Being an engineer from those companies are great, but it doesn't automatically qualify you for any job on the market.

> Before reaching any conclusions, would you let us know how specific is Technology X? Is it like a library or a framework? How uncommon is that?

> If it's something commonly used by lots of developers and needed by lots of companies, I think it'd be fair to think of it as a bad signal at least.

From GP:

> I'd list the tech here by name, but it's so specific I'm afraid of it being linked back to me. It's not something most engineers would run into.

GP specifically said it it isn't something "something commonly used by lots of developers and needed by lots of companies".

Echoing with a similar bad experience although this might be their customer's (Mixpanel) fault. I applied to Mixpanel and they sent me a Triplebyte quiz. They bugged me a few times to fill it out and then promised to give me feedback "very quickly". I never heard back (I applied several months ago) and sent them 3 - 4 follow up emails.

I'm not sure if the fault lies with Triplebyte or Mixpanel but it was an overall shitty experience.

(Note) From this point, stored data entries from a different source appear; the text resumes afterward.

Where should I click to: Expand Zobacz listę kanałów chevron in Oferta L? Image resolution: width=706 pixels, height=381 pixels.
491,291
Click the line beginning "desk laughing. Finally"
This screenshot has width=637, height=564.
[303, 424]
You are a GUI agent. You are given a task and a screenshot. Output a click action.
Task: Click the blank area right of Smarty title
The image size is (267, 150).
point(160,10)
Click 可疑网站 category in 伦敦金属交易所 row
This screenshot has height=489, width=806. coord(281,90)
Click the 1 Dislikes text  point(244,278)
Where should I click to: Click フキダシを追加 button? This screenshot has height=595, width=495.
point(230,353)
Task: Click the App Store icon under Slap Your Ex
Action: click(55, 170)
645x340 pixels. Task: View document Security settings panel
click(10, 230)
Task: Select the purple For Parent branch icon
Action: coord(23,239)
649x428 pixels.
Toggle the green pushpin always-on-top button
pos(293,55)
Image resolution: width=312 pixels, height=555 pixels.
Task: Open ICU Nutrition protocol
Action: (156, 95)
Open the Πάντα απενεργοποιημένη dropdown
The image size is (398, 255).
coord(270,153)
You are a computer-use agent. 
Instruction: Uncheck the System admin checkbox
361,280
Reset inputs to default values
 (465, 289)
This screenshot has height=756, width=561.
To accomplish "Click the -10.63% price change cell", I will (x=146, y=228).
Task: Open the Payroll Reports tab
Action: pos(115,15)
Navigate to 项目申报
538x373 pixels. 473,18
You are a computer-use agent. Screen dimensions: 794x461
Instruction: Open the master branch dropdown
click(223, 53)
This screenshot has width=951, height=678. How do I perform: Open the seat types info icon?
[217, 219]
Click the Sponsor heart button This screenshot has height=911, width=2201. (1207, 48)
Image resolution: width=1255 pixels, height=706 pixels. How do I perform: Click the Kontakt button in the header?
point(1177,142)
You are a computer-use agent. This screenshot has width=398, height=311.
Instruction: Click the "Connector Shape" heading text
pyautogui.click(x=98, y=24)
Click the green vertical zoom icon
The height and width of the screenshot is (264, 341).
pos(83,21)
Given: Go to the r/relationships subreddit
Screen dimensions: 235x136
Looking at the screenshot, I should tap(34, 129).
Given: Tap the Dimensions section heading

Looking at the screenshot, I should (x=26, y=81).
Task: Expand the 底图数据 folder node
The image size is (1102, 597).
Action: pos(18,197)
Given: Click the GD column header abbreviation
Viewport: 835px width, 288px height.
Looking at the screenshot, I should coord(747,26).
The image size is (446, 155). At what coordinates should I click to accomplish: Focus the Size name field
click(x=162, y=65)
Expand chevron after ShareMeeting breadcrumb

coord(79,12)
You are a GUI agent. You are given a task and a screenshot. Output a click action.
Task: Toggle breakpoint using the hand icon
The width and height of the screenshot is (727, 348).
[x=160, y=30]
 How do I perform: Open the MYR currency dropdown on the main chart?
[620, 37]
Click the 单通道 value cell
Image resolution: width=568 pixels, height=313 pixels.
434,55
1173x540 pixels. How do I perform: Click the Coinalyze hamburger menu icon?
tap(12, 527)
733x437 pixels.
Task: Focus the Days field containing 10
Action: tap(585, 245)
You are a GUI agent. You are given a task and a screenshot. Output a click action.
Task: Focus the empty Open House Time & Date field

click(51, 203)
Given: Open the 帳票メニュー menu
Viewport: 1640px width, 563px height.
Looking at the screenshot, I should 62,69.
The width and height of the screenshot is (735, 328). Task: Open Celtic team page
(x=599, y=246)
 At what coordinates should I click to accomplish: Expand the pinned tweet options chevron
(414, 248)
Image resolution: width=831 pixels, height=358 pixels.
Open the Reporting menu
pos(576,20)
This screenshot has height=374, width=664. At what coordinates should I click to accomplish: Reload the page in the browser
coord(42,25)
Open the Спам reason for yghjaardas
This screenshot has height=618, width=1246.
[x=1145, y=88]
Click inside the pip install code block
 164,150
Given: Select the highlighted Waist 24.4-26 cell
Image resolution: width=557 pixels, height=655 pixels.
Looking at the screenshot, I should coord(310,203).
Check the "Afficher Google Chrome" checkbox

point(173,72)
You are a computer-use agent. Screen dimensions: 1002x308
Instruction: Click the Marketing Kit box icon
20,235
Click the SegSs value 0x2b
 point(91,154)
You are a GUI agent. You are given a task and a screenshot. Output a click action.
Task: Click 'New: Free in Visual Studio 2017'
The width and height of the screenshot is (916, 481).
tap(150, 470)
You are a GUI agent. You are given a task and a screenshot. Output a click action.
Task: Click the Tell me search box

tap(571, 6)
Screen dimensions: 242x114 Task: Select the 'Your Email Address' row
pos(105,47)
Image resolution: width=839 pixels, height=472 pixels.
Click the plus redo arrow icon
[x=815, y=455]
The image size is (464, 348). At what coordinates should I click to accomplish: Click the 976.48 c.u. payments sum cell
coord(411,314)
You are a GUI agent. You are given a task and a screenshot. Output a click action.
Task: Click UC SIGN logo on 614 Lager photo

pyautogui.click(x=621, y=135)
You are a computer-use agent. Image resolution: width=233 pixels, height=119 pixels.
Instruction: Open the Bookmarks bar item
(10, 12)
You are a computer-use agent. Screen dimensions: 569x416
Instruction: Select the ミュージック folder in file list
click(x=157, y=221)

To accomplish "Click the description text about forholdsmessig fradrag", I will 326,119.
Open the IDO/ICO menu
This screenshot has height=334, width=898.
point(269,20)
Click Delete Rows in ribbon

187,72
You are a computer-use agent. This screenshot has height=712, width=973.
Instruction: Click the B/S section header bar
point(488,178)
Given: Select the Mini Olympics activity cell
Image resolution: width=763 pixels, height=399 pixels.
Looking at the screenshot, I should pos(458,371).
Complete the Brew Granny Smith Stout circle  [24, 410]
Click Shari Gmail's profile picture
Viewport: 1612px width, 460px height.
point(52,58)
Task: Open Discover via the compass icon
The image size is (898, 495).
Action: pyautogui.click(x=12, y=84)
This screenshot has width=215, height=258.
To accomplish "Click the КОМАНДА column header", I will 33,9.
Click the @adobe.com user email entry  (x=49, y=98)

To be asked to take out your time to complete a quiz (which can be automatically scored with an algorithm since its multiple choice) and then get radio silence is terrible. Even if it was Mixpanel's fault, they should ensure their partners actually follow up with interviewers. For example, I know that Hired (another platform) actually will ding an employer that doesn't respond to applicants.

Anyways, Mixpanel & Triplebyte are probably on my "never apply to again ever" list.

It may well have been Mixpanel. I applied to them and they sent me a non-Triplebyte quiz before having any human contact with me (not even a personal email). It was horribly designed; all edge-case language trivia and multiple choice design questions. Needless to say I didn't pass, and I will never go near them again.

Edit: fixed the formatting

About a week ago, I did some A/B testing. I completed their online screener twice. Once answering all of the questions as good as possible. The other answering the questions with the third option (multiple choice). In both cases, I passed the screener. (shrugs)
Cargo cult data science.
aka most "big data" projects

Who else has noticed that most of those graphs don't start at zero and instead only show a very filtered view of the statistics collected?

> There seems to be a bias to discredit the interviewee if the interviewer lacks knowledge in an area.

That reminded me of this classic HN comment: https://news.ycombinator.com/item?id=12701625

The containing discussion is also relevant.